» **Exercise description**: Exactly the lines starting at the line containing "Where should I click to: Open" and ending at the line containing "Given: Click the document icon next to FAQ" are to be written out from the listing below, both included.

*** Dataset Section Begins ***

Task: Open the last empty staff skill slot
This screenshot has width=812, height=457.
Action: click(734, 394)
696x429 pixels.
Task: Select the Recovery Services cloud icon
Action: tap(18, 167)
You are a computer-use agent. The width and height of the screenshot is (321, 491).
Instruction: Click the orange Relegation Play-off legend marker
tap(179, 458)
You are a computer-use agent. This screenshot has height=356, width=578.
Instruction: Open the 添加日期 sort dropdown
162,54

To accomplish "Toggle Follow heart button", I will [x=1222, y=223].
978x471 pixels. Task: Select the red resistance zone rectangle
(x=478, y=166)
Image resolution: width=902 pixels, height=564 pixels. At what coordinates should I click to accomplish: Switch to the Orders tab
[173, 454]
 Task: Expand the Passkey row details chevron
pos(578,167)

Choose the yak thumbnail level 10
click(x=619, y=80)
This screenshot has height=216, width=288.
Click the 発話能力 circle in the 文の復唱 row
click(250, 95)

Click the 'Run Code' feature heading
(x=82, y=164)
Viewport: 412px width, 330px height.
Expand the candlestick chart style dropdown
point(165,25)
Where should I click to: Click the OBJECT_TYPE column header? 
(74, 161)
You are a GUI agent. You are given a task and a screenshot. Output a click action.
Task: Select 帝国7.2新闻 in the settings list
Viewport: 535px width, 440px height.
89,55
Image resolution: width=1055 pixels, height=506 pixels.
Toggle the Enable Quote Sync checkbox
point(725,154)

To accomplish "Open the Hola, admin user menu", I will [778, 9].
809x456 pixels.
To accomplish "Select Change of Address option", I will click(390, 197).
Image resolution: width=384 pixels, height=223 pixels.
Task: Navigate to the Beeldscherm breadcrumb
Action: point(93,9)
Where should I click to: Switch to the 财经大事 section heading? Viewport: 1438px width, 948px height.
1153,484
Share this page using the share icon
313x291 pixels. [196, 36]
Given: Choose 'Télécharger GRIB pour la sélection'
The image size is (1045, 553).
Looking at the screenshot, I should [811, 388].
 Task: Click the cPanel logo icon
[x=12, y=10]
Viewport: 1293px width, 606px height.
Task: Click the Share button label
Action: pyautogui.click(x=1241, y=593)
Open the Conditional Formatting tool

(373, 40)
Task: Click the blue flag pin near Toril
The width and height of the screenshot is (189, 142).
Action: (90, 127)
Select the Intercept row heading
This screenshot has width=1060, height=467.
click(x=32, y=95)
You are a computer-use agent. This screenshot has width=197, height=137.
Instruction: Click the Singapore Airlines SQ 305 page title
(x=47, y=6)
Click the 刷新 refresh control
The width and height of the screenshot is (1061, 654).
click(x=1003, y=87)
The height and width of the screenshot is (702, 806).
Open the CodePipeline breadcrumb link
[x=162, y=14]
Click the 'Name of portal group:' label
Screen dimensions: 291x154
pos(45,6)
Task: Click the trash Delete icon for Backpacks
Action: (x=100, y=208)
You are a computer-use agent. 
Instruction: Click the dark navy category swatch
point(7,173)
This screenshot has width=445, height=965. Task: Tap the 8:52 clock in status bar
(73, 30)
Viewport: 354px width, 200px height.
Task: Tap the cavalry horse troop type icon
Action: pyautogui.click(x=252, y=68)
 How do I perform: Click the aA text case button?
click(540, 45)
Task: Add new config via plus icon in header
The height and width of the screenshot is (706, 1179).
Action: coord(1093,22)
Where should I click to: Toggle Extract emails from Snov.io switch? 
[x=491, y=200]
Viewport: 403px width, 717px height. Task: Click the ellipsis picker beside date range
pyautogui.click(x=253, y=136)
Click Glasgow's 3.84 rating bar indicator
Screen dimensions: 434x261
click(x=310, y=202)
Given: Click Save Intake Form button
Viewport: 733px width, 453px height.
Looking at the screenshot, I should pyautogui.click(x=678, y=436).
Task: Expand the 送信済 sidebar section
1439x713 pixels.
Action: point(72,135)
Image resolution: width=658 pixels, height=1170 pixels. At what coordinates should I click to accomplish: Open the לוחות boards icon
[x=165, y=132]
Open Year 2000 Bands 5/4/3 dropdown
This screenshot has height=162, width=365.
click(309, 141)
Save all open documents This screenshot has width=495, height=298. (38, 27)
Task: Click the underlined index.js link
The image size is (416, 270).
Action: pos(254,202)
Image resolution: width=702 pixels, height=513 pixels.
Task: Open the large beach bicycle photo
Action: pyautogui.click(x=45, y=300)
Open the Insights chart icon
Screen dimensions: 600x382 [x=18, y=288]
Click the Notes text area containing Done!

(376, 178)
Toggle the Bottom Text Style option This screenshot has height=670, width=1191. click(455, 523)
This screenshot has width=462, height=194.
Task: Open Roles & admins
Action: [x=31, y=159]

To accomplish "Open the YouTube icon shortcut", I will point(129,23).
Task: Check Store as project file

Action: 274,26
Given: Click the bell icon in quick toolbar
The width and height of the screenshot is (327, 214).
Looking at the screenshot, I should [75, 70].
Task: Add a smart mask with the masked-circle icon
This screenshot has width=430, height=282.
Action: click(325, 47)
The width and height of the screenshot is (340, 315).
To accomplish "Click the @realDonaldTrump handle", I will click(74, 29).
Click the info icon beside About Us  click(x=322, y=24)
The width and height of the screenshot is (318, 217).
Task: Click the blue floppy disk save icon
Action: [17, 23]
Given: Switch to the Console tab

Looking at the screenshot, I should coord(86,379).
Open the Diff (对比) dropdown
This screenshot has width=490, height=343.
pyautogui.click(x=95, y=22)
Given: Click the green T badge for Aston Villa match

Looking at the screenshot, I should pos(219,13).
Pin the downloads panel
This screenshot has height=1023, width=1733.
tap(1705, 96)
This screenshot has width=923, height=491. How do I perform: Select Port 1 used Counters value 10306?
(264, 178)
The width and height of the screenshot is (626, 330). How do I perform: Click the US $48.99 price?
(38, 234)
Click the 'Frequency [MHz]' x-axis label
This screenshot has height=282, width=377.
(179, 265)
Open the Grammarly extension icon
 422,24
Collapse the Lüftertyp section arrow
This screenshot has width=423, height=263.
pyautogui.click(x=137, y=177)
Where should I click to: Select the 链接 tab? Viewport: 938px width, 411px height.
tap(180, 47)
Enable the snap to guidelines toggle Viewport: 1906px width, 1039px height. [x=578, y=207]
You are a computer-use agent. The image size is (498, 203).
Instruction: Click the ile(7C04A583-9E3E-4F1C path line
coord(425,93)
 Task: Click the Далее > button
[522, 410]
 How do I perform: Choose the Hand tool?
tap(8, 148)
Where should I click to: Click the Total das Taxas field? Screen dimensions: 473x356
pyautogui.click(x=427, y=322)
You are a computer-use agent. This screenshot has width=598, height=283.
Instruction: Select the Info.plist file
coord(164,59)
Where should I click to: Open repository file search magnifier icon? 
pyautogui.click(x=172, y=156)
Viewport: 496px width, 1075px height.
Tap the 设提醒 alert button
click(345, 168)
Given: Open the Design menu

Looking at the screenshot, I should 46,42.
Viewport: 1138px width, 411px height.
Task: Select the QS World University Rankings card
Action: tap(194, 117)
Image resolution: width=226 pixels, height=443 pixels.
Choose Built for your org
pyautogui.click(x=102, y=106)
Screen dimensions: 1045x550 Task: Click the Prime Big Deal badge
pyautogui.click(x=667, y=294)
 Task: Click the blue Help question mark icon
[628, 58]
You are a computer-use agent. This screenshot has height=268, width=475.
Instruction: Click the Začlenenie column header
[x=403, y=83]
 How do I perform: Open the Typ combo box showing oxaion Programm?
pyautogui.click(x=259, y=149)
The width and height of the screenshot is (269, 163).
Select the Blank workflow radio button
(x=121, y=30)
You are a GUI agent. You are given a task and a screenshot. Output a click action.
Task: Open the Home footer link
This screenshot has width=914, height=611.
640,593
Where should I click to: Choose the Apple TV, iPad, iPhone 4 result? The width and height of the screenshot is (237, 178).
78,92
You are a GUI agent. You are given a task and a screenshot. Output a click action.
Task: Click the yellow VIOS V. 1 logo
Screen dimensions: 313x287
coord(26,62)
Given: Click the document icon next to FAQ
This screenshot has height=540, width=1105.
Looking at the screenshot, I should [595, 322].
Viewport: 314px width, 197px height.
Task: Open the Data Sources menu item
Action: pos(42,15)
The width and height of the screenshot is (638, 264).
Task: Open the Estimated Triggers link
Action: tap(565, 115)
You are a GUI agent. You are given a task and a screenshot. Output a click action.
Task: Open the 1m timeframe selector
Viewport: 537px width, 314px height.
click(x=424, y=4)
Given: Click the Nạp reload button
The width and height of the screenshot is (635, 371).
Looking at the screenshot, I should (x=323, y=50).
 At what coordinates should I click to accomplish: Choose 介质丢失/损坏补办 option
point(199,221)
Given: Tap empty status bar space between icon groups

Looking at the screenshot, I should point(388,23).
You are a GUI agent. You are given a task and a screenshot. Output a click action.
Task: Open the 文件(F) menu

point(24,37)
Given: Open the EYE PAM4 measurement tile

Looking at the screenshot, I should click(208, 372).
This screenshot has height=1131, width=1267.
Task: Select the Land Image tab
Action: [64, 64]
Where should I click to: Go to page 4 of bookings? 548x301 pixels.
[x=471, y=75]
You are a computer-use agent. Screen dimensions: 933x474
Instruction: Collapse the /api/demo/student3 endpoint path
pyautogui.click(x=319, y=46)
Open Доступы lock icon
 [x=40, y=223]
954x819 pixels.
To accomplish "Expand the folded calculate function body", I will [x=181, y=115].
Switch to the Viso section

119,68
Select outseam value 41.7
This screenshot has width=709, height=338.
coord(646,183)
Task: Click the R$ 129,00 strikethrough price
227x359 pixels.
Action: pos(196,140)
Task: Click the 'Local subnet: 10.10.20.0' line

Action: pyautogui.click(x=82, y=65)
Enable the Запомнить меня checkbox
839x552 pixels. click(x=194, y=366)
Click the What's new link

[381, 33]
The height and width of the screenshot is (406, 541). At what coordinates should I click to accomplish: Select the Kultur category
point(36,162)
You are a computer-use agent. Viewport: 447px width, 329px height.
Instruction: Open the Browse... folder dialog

*** Dataset Section Ends ***

» **Exercise answer**:
Where should I click to: Open repository file search magnifier icon? 
pyautogui.click(x=172, y=156)
Viewport: 496px width, 1075px height.
Tap the 设提醒 alert button
click(345, 168)
Given: Open the Design menu

Looking at the screenshot, I should 46,42.
Viewport: 1138px width, 411px height.
Task: Select the QS World University Rankings card
Action: tap(194, 117)
Image resolution: width=226 pixels, height=443 pixels.
Choose Built for your org
pyautogui.click(x=102, y=106)
Screen dimensions: 1045x550 Task: Click the Prime Big Deal badge
pyautogui.click(x=667, y=294)
 Task: Click the blue Help question mark icon
[628, 58]
You are a computer-use agent. This screenshot has height=268, width=475.
Instruction: Click the Začlenenie column header
[x=403, y=83]
 How do I perform: Open the Typ combo box showing oxaion Programm?
pyautogui.click(x=259, y=149)
The width and height of the screenshot is (269, 163).
Select the Blank workflow radio button
(x=121, y=30)
You are a GUI agent. You are given a task and a screenshot. Output a click action.
Task: Open the Home footer link
This screenshot has width=914, height=611.
640,593
Where should I click to: Choose the Apple TV, iPad, iPhone 4 result? The width and height of the screenshot is (237, 178).
78,92
You are a GUI agent. You are given a task and a screenshot. Output a click action.
Task: Click the yellow VIOS V. 1 logo
Screen dimensions: 313x287
coord(26,62)
Given: Click the document icon next to FAQ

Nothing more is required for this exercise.